L’air débonnaire, la vielle femme accroupie à la kurde sur un tapis en acrylique, n’a pas de mal à afficher qu’elle a fait couper le "kiki" de sa fille et aussi celui de sa petite fille, qui a aujourd’hui quatorze ans. "Et je ferai aussi couper celui de ta fille!", ajoute-t-elle en riant de bon coeur à l’adresse de l’adolescente. Laquelle lui répond du tac au tac: "Je ne te le permettrait pas, et de toute façon, quand j’aurai des enfants tu seras morte en enterrée".

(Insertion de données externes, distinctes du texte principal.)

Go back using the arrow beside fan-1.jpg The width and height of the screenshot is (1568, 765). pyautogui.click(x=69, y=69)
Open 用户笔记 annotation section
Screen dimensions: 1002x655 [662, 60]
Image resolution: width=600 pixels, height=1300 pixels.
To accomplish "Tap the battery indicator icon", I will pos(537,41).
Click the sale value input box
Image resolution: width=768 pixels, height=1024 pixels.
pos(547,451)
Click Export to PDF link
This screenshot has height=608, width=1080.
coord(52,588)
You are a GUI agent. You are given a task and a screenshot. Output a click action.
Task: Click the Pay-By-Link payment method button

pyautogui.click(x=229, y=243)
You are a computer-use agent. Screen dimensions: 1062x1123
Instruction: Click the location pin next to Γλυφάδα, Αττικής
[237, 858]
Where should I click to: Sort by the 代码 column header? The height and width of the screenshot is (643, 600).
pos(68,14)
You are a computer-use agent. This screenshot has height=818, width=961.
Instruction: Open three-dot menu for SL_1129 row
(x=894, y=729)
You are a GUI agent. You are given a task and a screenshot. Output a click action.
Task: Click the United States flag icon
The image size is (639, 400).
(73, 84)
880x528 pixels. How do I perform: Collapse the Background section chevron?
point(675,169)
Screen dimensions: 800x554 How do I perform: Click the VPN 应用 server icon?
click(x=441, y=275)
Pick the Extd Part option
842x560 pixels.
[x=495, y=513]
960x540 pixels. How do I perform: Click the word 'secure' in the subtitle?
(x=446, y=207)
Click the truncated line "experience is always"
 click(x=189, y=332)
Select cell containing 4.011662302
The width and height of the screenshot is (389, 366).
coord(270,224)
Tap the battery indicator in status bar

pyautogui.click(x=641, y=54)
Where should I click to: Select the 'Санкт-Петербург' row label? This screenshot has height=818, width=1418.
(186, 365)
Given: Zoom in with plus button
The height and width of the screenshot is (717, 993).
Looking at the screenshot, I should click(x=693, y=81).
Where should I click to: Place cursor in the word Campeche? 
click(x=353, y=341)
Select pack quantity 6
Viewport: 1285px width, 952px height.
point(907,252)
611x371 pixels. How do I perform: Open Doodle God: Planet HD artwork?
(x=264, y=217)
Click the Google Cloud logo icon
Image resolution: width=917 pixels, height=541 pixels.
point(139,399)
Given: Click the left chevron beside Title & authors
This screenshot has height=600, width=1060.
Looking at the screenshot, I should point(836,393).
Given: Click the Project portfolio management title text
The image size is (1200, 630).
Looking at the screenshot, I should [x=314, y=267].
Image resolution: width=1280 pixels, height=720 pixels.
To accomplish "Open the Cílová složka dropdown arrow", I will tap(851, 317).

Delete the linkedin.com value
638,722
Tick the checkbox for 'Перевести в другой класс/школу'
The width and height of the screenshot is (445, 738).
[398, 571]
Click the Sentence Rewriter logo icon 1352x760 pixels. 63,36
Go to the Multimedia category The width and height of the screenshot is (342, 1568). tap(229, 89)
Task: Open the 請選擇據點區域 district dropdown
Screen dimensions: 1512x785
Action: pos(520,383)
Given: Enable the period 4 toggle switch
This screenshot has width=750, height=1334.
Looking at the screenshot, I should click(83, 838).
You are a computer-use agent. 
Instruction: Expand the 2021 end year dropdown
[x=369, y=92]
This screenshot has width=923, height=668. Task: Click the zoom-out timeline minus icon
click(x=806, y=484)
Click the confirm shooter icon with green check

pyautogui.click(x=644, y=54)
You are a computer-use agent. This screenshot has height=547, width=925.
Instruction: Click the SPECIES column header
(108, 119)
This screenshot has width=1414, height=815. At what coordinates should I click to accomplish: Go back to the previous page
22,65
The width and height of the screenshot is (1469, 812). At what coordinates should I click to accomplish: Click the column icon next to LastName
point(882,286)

Soran tourne dans les montagnes de Rania
Cette séquence vous allez la découvrir dans le film de Soran sur l’excision: une pratique encore trop courante dans cette région où le poids de la tradition pèse sur les femmes. Soran sait se faire petit face à toutes ces femmes qu’il filme. Son "personnage", Gulé, a tendance à poser question après question. Le silence est une découverte pour les jeune documentaristes kurde, qui n’en comprennent pas toujours l’utilité, mais ce réalisateur engagé accepte notre suggestion d’être moins bavard. En fin de journée, Soran a appris à laisser véritablement la parole aux femmes, quitte à filmer leur silence.

Le raisin de Ranyia
Le tournage d’un film si grave est fait aussi de moments de détente. Une grappe de raisin à peine cueillie, des mûres, et une perdrix qui, recueillie toute jeune, est devenue l’animal de compagnie de nos hôtes.

Un perdreau adopté

Kirkouk Kola
La vie est âpre dans les montagnes autour de Rania –c’est ici que Hapsa, soupçonnée de tromper son mari, a failli perdre la vie– mais aujourd’hui, en écoutant les récits des vieillards sous la tonnelle, on savoure un moment de douceur, comme si on était soudain en vacances. Je vous l’affirme: ça ne va pas durer!